__REQUIRED WORK__
Please output the part of the promissory note below that starts at "FOR VALUE RECEIVED, HCP" and ends at "NO/100 DOLLARS ($10,000,000.00)", copied word for word.

__SUPPLIED TEXT__
FOR VALUE RECEIVED, HCP REIT Operating Company IV LLC, a Texas limited liability
company (“Borrower”), having its principal place of business at 1450 West Sam
Houston Pkwy, Suite 111, Houston, TX 77043 promises to pay to the order of
MidFirst Bank, a federally chartered savings association (“Lender”), at the
following address: MidFirst Plaza, P.O. Box 26750, Oklahoma City, Oklahoma
73126, or such other place as the holder hereof may from time to time designate
in writing, the principal sum of TEN MILLION AND NO/100 DOLLARS ($10,000,000.00)
in lawful money of the United States of America, with interest thereon to be
computed from the date of disbursement under this Promissory Note (this “Note”)
at the Applicable Interest Rate (hereinafter defined), and to be paid in
installments as follows:
 

 
A.
A constant payment of $60,212.46 (based upon an amortization schedule assuming a
360 day year consisting of 12 months of 30 days each) on the first day of April,
2007 and on the first day of each calendar month thereafter up to and including
the first day of February, 2014; and

 

 
B.
The balance of said principal sum, all unpaid interest thereon and all other
amounts owed pursuant to this Note, the Security Instrument (hereinafter
defined), the Other Security Documents (hereinafter defined), or otherwise in
connection with the loan evidenced by this Note shall be due and payable on the
first day of March, 2014 (the “Maturity Date”).

__COLLECTED MATERIAL__
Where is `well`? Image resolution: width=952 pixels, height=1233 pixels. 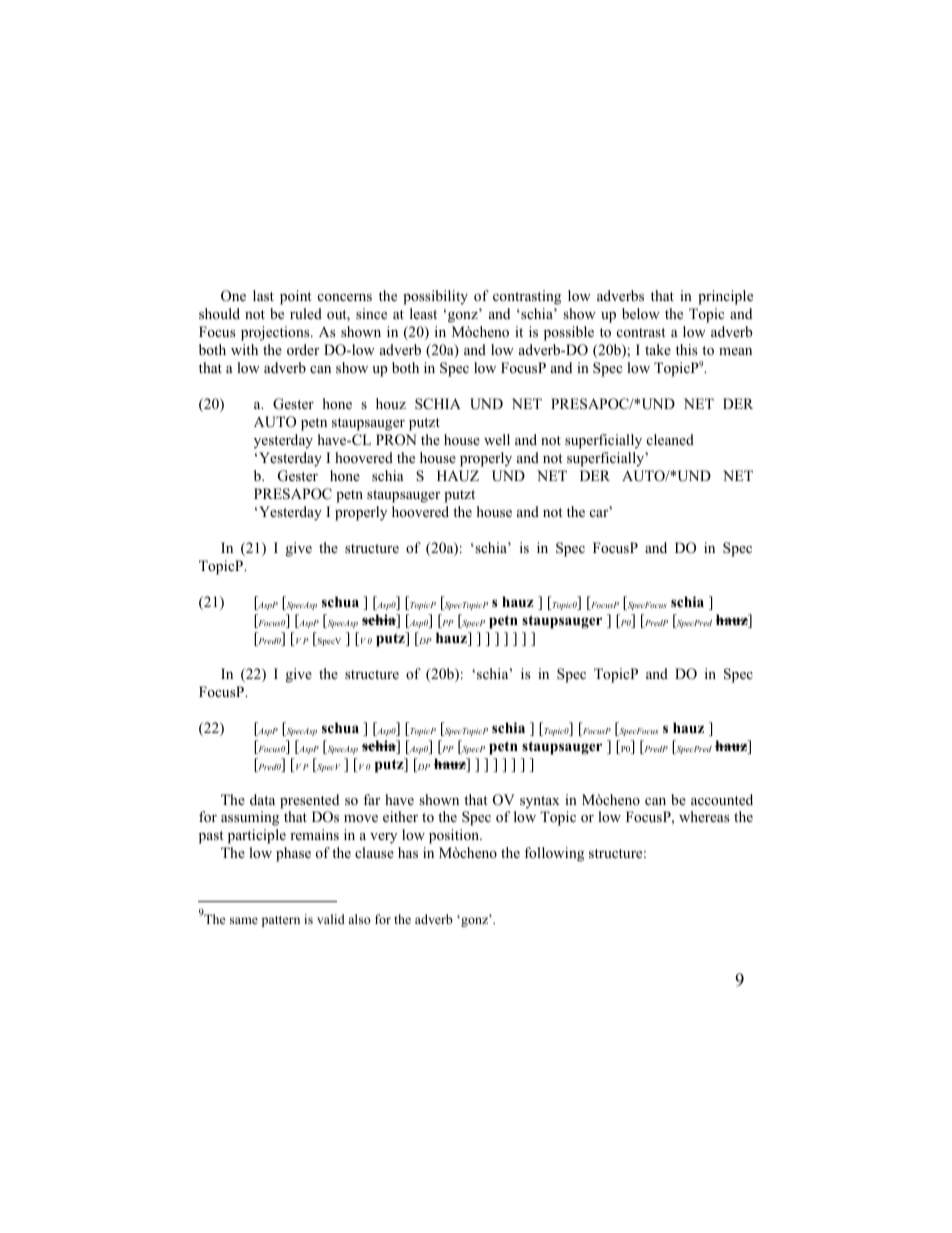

__FINAL ANSWER__
FOR VALUE RECEIVED, HCP REIT Operating Company IV LLC, a Texas limited liability
company (“Borrower”), having its principal place of business at 1450 West Sam
Houston Pkwy, Suite 111, Houston, TX 77043 promises to pay to the order of
MidFirst Bank, a federally chartered savings association (“Lender”), at the
following address: MidFirst Plaza, P.O. Box 26750, Oklahoma City, Oklahoma
73126, or such other place as the holder hereof may from time to time designate
in writing, the principal sum of TEN MILLION AND NO/100 DOLLARS ($10,000,000.00)